-------- Page extract --------
Uğurcan Çakır (born 5 April 1996) is a Turkish professional footballer who plays as a goalkeeper for Trabzonspor, whom he captains, and the Turkey national team.

Club career

2015–16 season 
Uğurcan Çakır made his senior debut for Trabzonspor in a 1–0 loss against Rabotnicki Skopje in the UEFA Europa League qualifying stages. He would then play three matches in the Turkish Cup managing to keep two clean sheets. He then solidified himself as second choice keeper being on the bench until January, but never receiving an appearance in the Super Lig.
  
Like a majority of young Trabzonspor goalkeepers, Çakır was sent to local club affiliate 1461 Trabzon on 15 January 2016, making his senior debut for the club in a 2–1 win over Yeni Malatyaspor. Giving away a penalty and getting booked in the 79th minute, after tripping up the Yeni Striker İrfan Başaran. He went too early leading to the Yeni Malatyaspor striker scoring down the centre.
He would continue playing as Trabzon's first choice keeper in three more appearances in the Turkish League 1, but couldn't get one clean sheet conceding seven goals. He would then sustain an Ankle injury, and wouldn't return to full fitness until two months. He then played four more games for the club, before being dropped entirely as he failed to live up to expectations. His one year loan deal was caught short, and he returned to Trabzonspor 30 June 2016.
--------
Problems to work on:
[a] Say whether each statement agrees with the Uğurcan Çakır profile, answering yes or no and quoting the words of the profile that decide it. (i) Çakır's senior debut for Trabzonspor was a 1–0 win against Rabotnicki Skopje. (ii) Çakır was sent to 1461 Trabzon on 15 January 2016. (iii) Çakır kept two clean sheets in three Turkish Cup matches.
[b] According to the Uğurcan Çakır profile, what was the result of Çakır's first match for 1461 Trabzon, and who was the opponent?
[c] Continue the Uğurcan Çakır profile, starting after its last sentence.
-------- Material shown --------
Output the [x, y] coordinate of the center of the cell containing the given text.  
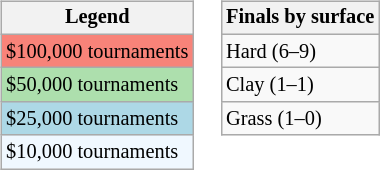
Finals by surface [300, 18]
Clay (1–1) [300, 85]
$100,000 tournaments [97, 51]
$50,000 tournaments [97, 85]
Legend [97, 18]
Grass (1–0) [300, 119]
$10,000 tournaments [97, 152]
$25,000 tournaments [97, 119]
Hard (6–9) [300, 51]
Detect which cell encompasses the target text, then output its [x, y] center coordinate. 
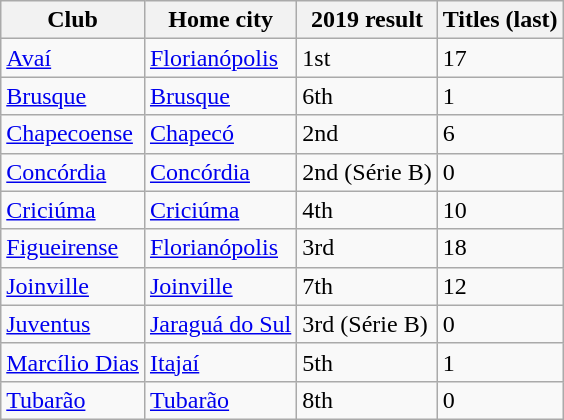
Jaraguá do Sul [220, 324]
Club [73, 20]
4th [367, 210]
2nd [367, 134]
17 [500, 58]
2019 result [367, 20]
Avaí [73, 58]
Marcílio Dias [73, 362]
10 [500, 210]
1st [367, 58]
Titles (last) [500, 20]
3rd (Série B) [367, 324]
Itajaí [220, 362]
Chapecoense [73, 134]
7th [367, 286]
3rd [367, 248]
6 [500, 134]
18 [500, 248]
8th [367, 400]
2nd (Série B) [367, 172]
Home city [220, 20]
Juventus [73, 324]
Chapecó [220, 134]
6th [367, 96]
12 [500, 286]
Figueirense [73, 248]
5th [367, 362]
Extract the [X, Y] coordinate from the center of the cell holding the provided text.  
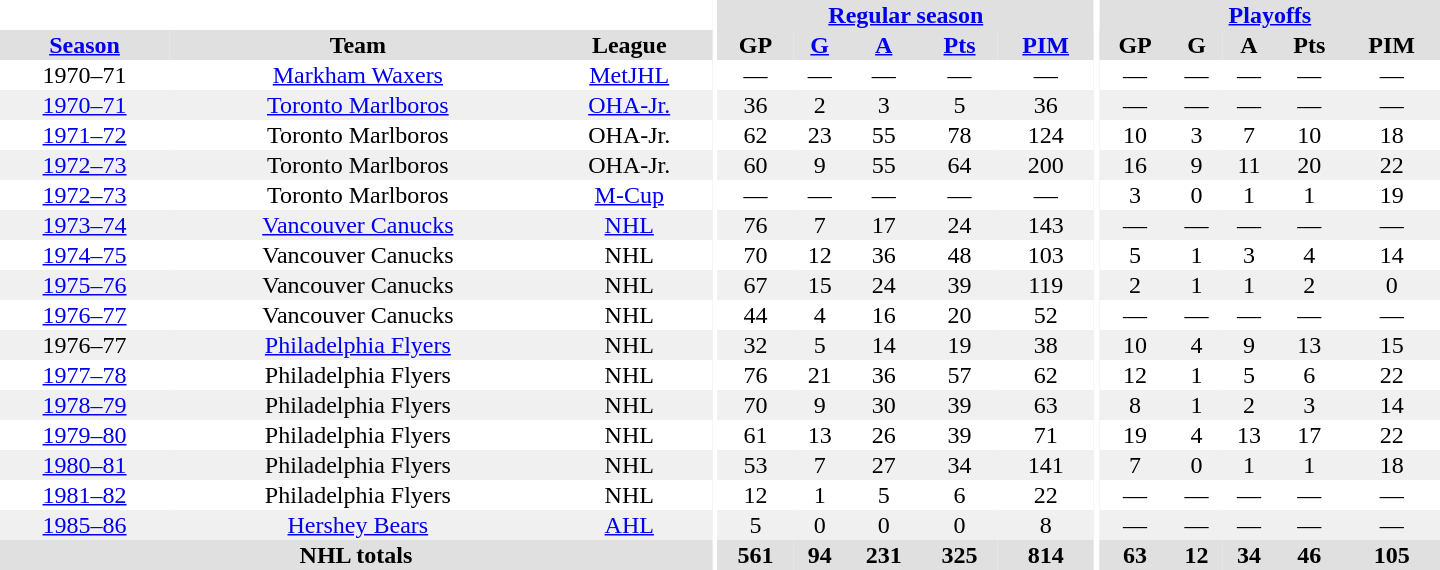
AHL [630, 525]
1981–82 [84, 495]
141 [1046, 465]
67 [756, 285]
1975–76 [84, 285]
1974–75 [84, 255]
Regular season [906, 15]
44 [756, 315]
1980–81 [84, 465]
52 [1046, 315]
1977–78 [84, 375]
Team [358, 45]
Playoffs [1270, 15]
League [630, 45]
61 [756, 435]
23 [819, 135]
30 [884, 405]
94 [819, 555]
11 [1249, 165]
143 [1046, 225]
NHL totals [356, 555]
103 [1046, 255]
1985–86 [84, 525]
M-Cup [630, 195]
71 [1046, 435]
MetJHL [630, 75]
78 [960, 135]
Markham Waxers [358, 75]
27 [884, 465]
26 [884, 435]
48 [960, 255]
46 [1309, 555]
1979–80 [84, 435]
105 [1392, 555]
561 [756, 555]
1971–72 [84, 135]
1973–74 [84, 225]
325 [960, 555]
64 [960, 165]
Season [84, 45]
Hershey Bears [358, 525]
119 [1046, 285]
200 [1046, 165]
57 [960, 375]
21 [819, 375]
60 [756, 165]
814 [1046, 555]
231 [884, 555]
53 [756, 465]
124 [1046, 135]
32 [756, 345]
1978–79 [84, 405]
38 [1046, 345]
Return [x, y] of the center of cell containing provided text 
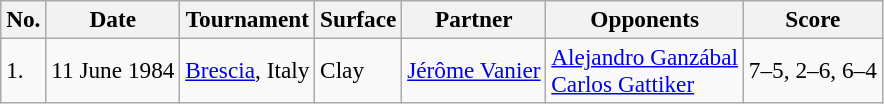
Jérôme Vanier [474, 70]
Clay [358, 70]
Opponents [645, 19]
Date [113, 19]
Surface [358, 19]
Alejandro Ganzábal Carlos Gattiker [645, 70]
Score [812, 19]
Partner [474, 19]
Tournament [248, 19]
7–5, 2–6, 6–4 [812, 70]
Brescia, Italy [248, 70]
11 June 1984 [113, 70]
1. [24, 70]
No. [24, 19]
Extract the (x, y) coordinate from the center of the cell holding the provided text.  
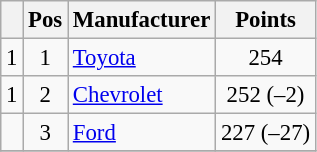
2 (46, 95)
227 (–27) (266, 133)
Pos (46, 20)
Manufacturer (142, 20)
Points (266, 20)
3 (46, 133)
Chevrolet (142, 95)
Toyota (142, 58)
252 (–2) (266, 95)
254 (266, 58)
Ford (142, 133)
Pinpoint the cell where the given text exists, returning its (X, Y) midpoint coordinate. 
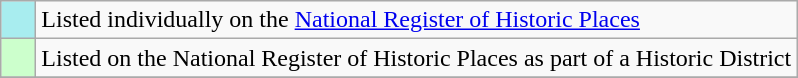
Listed individually on the National Register of Historic Places (416, 20)
Listed on the National Register of Historic Places as part of a Historic District (416, 58)
Find where the given text appears and provide that cell's center as [X, Y] coordinate. 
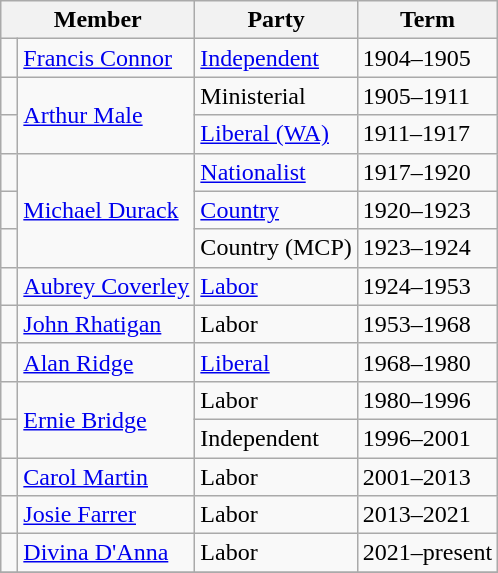
1953–1968 [427, 324]
1917–1920 [427, 172]
2013–2021 [427, 515]
Ernie Bridge [106, 419]
Carol Martin [106, 477]
2021–present [427, 553]
1920–1923 [427, 210]
Aubrey Coverley [106, 286]
1923–1924 [427, 248]
Liberal [276, 362]
1905–1911 [427, 96]
1911–1917 [427, 134]
Arthur Male [106, 115]
Michael Durack [106, 210]
Ministerial [276, 96]
John Rhatigan [106, 324]
1968–1980 [427, 362]
1904–1905 [427, 58]
Francis Connor [106, 58]
1980–1996 [427, 400]
1924–1953 [427, 286]
1996–2001 [427, 438]
Alan Ridge [106, 362]
Liberal (WA) [276, 134]
2001–2013 [427, 477]
Josie Farrer [106, 515]
Divina D'Anna [106, 553]
Term [427, 20]
Country (MCP) [276, 248]
Country [276, 210]
Party [276, 20]
Member [98, 20]
Nationalist [276, 172]
Return the [x, y] coordinate for the center point of the cell that contains the specified text.  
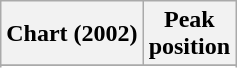
Peak position [189, 34]
Chart (2002) [72, 34]
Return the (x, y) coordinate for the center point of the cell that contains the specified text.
--------
Set of answers:
[a]
(i) No: "Uğurcan Çakır made his senior debut for Trabzonspor in a 1–0 loss against Rabotnicki Skopje"
(ii) Yes: "Çakır was sent to local club affiliate 1461 Trabzon on 15 January 2016"
(iii) Yes: "He would then play three matches in the Turkish Cup managing to keep two clean sheets."

[b] It was a 2–1 win over Yeni Malatyaspor.

[c]
2016–17 season 
Uğurcan Çakır failed to make a single appearance in any competitions for Trabzonspor mainly due to his bad performance with 1461 Trabzon last year, and was only on the bench for two Super Lig games and the majority of Turkish Cup games.

2017–18 season 
Uğurcan Çakır made his debut for Trabzonspor at the age of 21 years on 22 September 2017 against Alanyaspor after first choice keeper Esteban Alvarado couldn't carry on playing after half time, after sustaining an injury, he would witness his side from winning 3–1 the previous half to losing 4–3 after two penalties were awarded to the opposition. He impressed the current manager Ersun Yanal, leading to him playing the last five games of the Super Lig season with twelve goals conceded and one clean sheet, and would continue to grow in his development.

2018–19 season 
Uğurcan Çakır reaffirmed his position as the second choice goalkeeper for Trabzonspor, but after first choice keeper Onur Kivrak retired on January 16, 2019, he became first choice, playing eighteen games in the Super Lig conceding twenty goals and having two clean sheets.

International career
Çakır made his debut for the Turkey national team on 30 May 2019, in a friendly against Greece, as a starter.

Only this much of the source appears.